## ESTRATTO DEL DOCUMENTO
★ ★ ★
Categoria: Individua la tipologia a cui appartiene l’unità immobiliare (A, B, C, D, E, F)
Classe: Identifica il grado di produttività riferito alla categoria dell’unità immobiliare. In alcuni casi può essere unica e viene indicata con “U” . L’indicatore numerico utilizzato per tale parametro cresce in funzione della redditività.
Consistenza: Individua la dimensione dell’unità immobiliare e viene indicata a secondo della categoria di appartenenza. Nel caso in cui si tratti di categoria A, viene espressa in “vani”. La categoria C si indica con i mq mentre per le categorie B si utilizzano i metri cubi. Per le categorie D ed E non si indica la consistenza.
Superficie catastale: Tale dato indica la superficie dell’unità immobiliare calcolata attraverso i criteri indicati nel DPR 138/98. Non risulta essere presente per le unità accampionate o variate prima dell’entrata in vigore di tale DPR.
Rendita: Tale valore è dato, per le categorie A, B, C, dal prodotto tra il valore della relativa categoria e classe specifiche per tale comune e la consistenza immobiliare.
Nota 7
Altre informazioni
Vengono indicate informazioni aggiuntive relative all’unità immobiliare. Tali informazioni possono non essere presenti per le unità accampionate prima dell’entrata in vigore del DPR 138/98.
Indirizzo/Dati derivanti da: In tale campo vengono riportati l’indirizzo dell’immobile con l’individuazione del piano ed eventualmente dell’interno, il numero del protocollo dell’ultimo accatastamento effettuato.
Annotazioni: Sono riportate eventuali annotazioni da parte dell’ufficio dell’Agenzia del Territorio.
Nota 8
Totale
Riporta la sintesi del numero dei vani, della consistenza e della Rendita totale delle unità immobiliari inerenti ad ogni gruppo di unità immobiliari.
Nota 9
Intestazione
Sono indicate tutte le persone fisiche e giuridiche che godono dei diritti sugli immobili rilevati.
★ ★ ★
## QUESITO
Per favore, elenca tutte le voci dell'estratto sulle unità immobiliari il cui nome è seguito da due punti. Le righe non hanno alcun ruolo in questo compito.

## DATI ARCHIVIATI
★ ★ ★
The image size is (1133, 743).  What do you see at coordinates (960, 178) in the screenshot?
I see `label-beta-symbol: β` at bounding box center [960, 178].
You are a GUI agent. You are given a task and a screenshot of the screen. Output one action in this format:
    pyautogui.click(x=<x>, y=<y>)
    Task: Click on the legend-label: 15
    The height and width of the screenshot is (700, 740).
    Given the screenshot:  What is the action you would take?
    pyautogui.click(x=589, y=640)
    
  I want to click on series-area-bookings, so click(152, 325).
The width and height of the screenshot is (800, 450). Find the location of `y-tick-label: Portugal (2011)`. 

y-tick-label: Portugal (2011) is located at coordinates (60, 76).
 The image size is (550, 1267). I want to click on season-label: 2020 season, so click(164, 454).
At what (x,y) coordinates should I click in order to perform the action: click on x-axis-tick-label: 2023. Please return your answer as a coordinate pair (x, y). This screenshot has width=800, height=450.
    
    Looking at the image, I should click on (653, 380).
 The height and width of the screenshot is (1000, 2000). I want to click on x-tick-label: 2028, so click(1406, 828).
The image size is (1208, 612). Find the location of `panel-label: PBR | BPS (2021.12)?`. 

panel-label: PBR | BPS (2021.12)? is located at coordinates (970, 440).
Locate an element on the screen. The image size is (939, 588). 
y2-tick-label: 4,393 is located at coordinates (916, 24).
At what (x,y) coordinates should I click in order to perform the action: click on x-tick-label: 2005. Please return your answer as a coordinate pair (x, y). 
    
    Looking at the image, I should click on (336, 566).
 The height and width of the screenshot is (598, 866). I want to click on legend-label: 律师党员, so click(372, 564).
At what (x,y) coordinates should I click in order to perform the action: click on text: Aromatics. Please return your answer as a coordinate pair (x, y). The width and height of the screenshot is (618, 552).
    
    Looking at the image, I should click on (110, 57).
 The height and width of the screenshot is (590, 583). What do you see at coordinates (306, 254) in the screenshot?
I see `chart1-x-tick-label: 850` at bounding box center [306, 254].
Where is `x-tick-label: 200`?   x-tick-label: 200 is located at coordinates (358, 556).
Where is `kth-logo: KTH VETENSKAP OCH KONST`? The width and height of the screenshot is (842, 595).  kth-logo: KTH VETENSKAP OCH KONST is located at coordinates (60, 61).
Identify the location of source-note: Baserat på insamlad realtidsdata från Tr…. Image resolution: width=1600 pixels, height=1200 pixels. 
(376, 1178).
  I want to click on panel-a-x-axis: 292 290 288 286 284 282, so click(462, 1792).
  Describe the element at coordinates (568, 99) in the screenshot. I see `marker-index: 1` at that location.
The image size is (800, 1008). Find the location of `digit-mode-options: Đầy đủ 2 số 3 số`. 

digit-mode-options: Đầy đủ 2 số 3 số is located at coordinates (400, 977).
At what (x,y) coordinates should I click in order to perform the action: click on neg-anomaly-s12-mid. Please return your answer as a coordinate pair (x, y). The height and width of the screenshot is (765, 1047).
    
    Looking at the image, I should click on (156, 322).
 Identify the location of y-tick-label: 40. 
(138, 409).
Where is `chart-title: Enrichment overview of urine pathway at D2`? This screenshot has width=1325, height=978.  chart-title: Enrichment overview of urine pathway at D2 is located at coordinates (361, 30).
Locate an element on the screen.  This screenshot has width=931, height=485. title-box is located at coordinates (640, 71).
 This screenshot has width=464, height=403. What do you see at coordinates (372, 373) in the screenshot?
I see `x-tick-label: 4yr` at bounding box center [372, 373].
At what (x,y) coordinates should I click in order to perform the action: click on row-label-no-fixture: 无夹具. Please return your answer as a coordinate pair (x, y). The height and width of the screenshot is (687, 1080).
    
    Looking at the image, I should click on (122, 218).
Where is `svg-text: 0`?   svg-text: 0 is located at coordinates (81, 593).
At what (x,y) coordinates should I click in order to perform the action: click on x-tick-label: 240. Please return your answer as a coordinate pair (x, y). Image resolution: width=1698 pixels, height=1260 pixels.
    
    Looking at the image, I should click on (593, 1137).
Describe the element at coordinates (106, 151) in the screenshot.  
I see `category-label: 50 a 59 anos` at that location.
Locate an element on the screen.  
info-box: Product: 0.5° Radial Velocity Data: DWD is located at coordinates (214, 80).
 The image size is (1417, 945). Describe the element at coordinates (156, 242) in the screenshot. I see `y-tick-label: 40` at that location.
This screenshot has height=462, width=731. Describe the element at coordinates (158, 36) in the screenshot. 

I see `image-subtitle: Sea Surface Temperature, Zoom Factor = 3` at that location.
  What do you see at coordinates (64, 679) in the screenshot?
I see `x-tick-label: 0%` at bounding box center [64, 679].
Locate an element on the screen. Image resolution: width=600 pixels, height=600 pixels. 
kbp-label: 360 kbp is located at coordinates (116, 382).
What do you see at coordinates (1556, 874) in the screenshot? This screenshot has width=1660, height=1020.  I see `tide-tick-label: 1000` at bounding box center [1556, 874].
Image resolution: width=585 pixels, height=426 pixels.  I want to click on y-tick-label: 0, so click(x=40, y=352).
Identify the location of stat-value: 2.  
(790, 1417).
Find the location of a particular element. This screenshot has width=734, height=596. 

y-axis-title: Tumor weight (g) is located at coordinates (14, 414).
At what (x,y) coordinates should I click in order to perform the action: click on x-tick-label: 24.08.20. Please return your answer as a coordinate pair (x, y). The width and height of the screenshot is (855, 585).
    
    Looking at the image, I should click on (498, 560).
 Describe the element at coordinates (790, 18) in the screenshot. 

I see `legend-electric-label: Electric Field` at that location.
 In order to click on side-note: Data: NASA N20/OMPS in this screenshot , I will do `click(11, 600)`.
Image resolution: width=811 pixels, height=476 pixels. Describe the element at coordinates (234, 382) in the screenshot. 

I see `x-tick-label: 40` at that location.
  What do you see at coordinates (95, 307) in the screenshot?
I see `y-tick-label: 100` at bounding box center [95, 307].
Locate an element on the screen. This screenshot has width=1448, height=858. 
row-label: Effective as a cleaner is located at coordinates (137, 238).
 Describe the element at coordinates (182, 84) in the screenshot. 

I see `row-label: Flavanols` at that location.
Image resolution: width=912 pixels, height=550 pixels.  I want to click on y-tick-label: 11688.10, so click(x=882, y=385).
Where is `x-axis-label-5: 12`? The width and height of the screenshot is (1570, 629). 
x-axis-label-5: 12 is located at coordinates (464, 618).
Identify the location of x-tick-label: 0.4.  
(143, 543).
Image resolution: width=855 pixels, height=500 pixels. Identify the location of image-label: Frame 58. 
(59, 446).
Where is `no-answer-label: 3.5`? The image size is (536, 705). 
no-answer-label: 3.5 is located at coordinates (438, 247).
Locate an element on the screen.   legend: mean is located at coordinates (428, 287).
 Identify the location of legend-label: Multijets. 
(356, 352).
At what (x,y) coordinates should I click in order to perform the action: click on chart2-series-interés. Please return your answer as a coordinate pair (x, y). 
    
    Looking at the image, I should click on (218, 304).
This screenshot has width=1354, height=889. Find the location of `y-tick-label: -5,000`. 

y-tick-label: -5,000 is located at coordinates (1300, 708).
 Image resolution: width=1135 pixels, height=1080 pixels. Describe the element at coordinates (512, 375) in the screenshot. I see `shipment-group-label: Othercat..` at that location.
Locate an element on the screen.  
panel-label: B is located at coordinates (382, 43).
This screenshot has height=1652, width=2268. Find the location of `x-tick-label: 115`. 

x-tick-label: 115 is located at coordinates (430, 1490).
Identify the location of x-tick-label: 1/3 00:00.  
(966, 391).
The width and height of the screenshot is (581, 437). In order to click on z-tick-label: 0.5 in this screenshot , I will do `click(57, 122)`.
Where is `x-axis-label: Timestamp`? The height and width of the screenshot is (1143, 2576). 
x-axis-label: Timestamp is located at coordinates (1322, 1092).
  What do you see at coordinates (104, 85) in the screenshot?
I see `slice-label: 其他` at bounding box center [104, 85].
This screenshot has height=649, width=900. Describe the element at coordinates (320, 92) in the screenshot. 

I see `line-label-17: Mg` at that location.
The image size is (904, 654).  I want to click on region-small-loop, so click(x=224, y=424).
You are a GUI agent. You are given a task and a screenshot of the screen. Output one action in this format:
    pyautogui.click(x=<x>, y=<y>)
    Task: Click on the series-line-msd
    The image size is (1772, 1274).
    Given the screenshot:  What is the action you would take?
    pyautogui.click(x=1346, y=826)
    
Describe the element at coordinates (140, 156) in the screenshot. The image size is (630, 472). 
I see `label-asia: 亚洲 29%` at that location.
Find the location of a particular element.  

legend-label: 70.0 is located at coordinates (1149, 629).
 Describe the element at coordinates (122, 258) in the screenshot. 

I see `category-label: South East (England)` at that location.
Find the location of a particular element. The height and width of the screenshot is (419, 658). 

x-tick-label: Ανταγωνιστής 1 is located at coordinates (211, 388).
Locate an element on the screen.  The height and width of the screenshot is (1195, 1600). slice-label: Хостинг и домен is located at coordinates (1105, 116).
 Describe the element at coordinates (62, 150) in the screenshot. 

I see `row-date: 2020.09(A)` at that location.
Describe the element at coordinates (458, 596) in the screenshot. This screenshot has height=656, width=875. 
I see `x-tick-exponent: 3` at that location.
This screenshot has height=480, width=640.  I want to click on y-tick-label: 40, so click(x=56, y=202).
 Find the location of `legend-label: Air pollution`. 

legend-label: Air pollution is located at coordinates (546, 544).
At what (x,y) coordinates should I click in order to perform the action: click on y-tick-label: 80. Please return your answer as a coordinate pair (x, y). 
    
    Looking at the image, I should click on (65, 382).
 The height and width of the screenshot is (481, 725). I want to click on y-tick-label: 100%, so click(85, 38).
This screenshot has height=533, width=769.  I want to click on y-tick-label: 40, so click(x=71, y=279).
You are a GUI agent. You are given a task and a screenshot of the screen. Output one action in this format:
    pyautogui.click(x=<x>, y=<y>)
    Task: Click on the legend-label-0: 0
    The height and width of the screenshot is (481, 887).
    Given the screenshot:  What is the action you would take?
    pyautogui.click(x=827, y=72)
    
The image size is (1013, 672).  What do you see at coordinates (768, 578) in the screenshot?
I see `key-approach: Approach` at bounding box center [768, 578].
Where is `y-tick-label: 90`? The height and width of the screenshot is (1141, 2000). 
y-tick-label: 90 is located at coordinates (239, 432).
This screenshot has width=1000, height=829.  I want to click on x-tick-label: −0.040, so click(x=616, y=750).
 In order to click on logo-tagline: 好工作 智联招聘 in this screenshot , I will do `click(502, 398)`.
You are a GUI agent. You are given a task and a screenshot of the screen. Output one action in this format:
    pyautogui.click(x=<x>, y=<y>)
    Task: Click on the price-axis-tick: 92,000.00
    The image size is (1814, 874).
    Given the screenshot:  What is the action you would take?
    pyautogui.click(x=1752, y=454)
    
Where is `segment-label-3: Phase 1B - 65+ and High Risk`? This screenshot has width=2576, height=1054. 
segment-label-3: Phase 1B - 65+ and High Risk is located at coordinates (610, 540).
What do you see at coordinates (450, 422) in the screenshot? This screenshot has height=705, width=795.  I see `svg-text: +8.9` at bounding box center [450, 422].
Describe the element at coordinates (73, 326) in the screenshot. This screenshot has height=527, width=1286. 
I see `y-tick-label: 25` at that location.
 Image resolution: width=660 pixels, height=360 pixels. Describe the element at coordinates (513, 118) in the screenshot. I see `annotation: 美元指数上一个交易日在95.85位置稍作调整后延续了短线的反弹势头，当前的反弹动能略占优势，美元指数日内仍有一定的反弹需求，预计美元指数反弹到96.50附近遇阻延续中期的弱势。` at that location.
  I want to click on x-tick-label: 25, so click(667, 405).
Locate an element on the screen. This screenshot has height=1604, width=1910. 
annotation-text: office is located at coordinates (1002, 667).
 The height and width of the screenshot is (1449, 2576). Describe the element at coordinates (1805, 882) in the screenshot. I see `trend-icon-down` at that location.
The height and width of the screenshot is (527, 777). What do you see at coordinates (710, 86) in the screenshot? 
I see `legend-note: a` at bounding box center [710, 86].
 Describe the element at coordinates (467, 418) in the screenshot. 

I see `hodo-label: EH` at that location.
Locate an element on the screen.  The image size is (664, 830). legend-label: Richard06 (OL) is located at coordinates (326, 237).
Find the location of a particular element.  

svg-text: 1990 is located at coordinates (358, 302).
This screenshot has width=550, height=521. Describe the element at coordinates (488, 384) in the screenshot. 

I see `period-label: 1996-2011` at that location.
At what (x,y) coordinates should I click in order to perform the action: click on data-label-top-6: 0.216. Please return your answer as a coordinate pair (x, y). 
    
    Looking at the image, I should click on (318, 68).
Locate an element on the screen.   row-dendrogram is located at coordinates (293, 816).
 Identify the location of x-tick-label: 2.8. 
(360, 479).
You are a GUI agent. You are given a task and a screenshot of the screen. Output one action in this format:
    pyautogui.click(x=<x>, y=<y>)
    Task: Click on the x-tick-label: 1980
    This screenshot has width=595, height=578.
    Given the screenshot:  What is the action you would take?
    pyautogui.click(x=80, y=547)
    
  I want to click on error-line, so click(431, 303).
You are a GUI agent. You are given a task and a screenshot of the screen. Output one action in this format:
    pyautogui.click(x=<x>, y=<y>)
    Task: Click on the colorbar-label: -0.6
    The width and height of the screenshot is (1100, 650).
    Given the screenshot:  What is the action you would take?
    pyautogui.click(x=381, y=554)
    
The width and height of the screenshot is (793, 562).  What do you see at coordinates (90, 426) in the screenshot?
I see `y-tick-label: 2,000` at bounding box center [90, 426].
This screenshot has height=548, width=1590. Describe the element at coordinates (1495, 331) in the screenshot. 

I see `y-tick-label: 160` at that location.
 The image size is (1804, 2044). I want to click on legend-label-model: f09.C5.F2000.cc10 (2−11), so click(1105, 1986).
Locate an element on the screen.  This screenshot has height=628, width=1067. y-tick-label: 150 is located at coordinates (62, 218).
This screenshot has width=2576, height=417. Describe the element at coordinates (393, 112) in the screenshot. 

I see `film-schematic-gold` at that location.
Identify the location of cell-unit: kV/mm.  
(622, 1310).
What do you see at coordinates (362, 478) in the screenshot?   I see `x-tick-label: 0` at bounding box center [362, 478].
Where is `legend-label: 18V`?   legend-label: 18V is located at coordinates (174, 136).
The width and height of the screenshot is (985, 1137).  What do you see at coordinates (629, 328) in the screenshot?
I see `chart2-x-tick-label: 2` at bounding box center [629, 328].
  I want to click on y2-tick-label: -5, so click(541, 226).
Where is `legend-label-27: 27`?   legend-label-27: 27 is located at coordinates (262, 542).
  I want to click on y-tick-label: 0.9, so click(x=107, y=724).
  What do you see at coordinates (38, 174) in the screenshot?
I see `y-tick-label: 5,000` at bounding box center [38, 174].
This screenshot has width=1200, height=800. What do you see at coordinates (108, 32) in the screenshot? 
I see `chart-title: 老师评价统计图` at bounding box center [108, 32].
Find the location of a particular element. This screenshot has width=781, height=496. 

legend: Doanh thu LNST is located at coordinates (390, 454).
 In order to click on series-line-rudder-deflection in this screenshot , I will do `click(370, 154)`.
★ ★ ★
## RISPOSTA SCRITTA
- Categoria
- Classe
- Consistenza
- Superficie catastale
- Rendita
- Indirizzo/Dati derivanti da
- Annotazioni